Answer
The points where the tangent line is horizontal are:
$c(0)=(0,48)$,
$c(\sqrt{6})=(2 \sqrt{6},12)$,
$c(-\sqrt{6})=(-2 \sqrt{6},12)$.
The points where the tangent line is vertical are:
$c(\sqrt{4/3})=(-16/(3 \sqrt{3}),304/9)$,
$c(-\sqrt{4/3})=(16/(3 \sqrt{3}),304/9)$.
Work Step by Step
Using Eq. (8) the slope of the tangent line is
$\frac{dy}{dx}=\frac{y'(t)}{x'(t)}=\frac{4 t^3-24 t}{3 t^2-4}$.

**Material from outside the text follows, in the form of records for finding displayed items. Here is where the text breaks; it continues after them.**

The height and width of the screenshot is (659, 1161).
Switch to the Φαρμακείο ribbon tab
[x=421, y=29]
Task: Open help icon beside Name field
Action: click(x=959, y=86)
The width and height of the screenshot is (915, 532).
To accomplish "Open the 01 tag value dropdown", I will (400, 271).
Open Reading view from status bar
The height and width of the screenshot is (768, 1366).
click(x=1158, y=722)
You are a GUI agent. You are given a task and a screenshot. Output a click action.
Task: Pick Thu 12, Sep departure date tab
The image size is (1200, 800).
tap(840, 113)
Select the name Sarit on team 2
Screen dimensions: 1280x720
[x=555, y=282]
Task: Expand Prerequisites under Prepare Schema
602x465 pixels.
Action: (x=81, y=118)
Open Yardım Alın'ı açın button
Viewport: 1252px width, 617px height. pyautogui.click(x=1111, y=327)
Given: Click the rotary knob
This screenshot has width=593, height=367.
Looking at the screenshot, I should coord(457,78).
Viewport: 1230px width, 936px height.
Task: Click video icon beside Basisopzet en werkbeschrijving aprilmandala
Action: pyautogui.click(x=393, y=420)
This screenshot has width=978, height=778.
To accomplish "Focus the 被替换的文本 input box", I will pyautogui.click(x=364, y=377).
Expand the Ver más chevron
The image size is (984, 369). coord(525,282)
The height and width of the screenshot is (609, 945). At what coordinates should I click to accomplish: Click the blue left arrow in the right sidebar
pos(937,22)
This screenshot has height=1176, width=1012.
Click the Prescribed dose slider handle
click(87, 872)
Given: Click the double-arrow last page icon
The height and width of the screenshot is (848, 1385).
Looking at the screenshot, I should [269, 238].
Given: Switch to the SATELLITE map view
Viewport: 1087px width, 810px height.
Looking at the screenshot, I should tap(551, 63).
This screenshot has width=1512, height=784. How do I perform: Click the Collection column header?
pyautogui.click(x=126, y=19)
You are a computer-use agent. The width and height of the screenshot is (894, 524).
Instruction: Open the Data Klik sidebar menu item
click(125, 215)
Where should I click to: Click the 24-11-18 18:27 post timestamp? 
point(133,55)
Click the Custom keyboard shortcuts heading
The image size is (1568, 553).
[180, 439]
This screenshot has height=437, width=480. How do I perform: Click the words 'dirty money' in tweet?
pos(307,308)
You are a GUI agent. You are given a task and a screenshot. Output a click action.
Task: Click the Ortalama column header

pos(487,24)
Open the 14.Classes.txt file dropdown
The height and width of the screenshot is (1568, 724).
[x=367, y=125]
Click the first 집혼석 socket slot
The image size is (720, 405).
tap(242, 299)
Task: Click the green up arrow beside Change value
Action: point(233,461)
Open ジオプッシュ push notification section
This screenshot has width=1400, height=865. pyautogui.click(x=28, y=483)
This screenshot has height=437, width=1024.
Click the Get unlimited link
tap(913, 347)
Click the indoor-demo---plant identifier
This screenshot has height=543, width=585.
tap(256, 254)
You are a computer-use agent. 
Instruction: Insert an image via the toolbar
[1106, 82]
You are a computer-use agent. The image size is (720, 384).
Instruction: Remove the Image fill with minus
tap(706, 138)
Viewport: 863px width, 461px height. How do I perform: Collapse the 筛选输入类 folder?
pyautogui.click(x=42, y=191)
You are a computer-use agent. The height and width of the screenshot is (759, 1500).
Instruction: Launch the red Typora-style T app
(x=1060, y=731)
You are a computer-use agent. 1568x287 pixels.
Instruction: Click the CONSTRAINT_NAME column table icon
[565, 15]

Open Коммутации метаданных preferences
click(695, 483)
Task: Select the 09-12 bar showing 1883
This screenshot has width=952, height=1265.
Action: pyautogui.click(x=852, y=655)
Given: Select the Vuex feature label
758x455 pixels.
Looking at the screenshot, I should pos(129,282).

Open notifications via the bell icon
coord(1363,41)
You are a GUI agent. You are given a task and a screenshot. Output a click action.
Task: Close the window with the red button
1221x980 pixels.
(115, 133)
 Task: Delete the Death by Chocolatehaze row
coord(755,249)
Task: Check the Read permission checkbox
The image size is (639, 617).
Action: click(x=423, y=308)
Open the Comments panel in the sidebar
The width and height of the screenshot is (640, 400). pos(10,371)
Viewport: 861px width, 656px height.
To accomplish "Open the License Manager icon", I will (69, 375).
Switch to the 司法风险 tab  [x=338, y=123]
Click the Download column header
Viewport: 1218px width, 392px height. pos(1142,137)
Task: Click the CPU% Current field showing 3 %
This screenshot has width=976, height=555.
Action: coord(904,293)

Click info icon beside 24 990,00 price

The tangent line is horizontal if $\frac{dy}{dx}=0$. So, we solve the equation $\frac{4 t^3-24 t}{3 t^2-4}=0$.
$4t (t^2-6)=0$,
$4t (t-\sqrt{6})(t+\sqrt{6})=0$.
The solutions are $t=0$, $t=\sqrt{6}$ or $t=-\sqrt{6}$. The corresponding points where the tangent line is horizontal are:
$c(0)=(0,48)$,
$c(\sqrt{6})=(2 \sqrt{6},12)$,
$c(-\sqrt{6})=(-2 \sqrt{6},12)$.
The tangent line is vertical if $\frac{dy}{dx}$ is infinite. This occurs if $3t^2 - 4=0$. The solutions are $t=\sqrt{4/3}$ or $t=-\sqrt{4/3}$. The corresponding points where the tangent line is vertical are:
$c(\sqrt{4/3})=(-16/(3 \sqrt{3}),304/9)$,
$c(-\sqrt{4/3})=(16/(3 \sqrt{3}),304/9)$.